I don’t know so many details about the first crash. But I have seen enough about the second crash. Those pilots switched off the stab switches as recommended. In doing so the electric trim switches on the yoke were disabled. Yet the trim was still froze in a position that the plane was most likely going to crash. The full manual controls were useless at this point for multiple reasons. They turned the switches back on in a desperate attempt to regain electric manual control and adjust the trim. But Mcas was wound like a rubber band at that point and it instantly crashed the plane after the stab switches were turned back on.
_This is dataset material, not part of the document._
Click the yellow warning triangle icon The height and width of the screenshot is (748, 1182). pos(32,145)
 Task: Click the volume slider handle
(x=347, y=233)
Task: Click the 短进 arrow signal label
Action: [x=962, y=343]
It is important to note that MCAS had no off switch. It never stopped trying to turn the nose down(as seen on the data recorder). The stab switches do not turn it off. They only cripple Mcas by cutting power to the electric trim motors so that they cannot be used by any command process.
The System hard numerous hardware and software design faults that even an intelligent 3rd grader could have foreseen.
Stop trying to blame the pilots. It was not their fault. And even Boeing now agrees that they are the ones at fault.